• **Aim of the task**:
Locate each line below that contains the word "dimensions", and copy those lines in full.

• **Recorded data**:
================

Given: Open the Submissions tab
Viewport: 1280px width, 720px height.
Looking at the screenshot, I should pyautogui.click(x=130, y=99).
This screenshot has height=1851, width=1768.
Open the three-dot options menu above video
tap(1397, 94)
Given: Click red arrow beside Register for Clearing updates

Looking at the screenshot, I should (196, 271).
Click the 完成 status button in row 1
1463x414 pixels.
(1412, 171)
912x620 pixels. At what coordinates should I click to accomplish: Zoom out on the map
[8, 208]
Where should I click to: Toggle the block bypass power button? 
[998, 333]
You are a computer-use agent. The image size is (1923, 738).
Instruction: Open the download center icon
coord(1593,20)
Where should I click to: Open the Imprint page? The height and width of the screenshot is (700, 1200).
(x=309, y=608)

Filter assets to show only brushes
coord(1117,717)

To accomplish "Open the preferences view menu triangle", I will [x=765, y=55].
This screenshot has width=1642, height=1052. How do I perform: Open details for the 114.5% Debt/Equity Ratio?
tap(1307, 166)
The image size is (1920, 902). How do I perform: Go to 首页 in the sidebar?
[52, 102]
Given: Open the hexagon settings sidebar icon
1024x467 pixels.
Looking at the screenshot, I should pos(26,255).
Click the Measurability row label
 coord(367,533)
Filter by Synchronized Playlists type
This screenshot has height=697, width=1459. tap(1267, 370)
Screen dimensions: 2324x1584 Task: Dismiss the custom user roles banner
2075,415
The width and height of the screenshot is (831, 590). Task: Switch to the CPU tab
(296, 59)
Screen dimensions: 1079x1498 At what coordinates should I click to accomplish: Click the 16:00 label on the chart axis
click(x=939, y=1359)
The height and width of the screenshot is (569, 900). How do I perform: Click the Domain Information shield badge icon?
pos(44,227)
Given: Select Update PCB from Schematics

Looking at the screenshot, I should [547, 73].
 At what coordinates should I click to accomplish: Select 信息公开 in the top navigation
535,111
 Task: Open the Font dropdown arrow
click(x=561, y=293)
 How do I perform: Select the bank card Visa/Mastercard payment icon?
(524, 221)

================

• **Answer for this exercise**:
Screen dimensions: 2324x1584 Task: Dismiss the custom user roles banner
Screen dimensions: 1079x1498 At what coordinates should I click to accomplish: Click the 16:00 label on the chart axis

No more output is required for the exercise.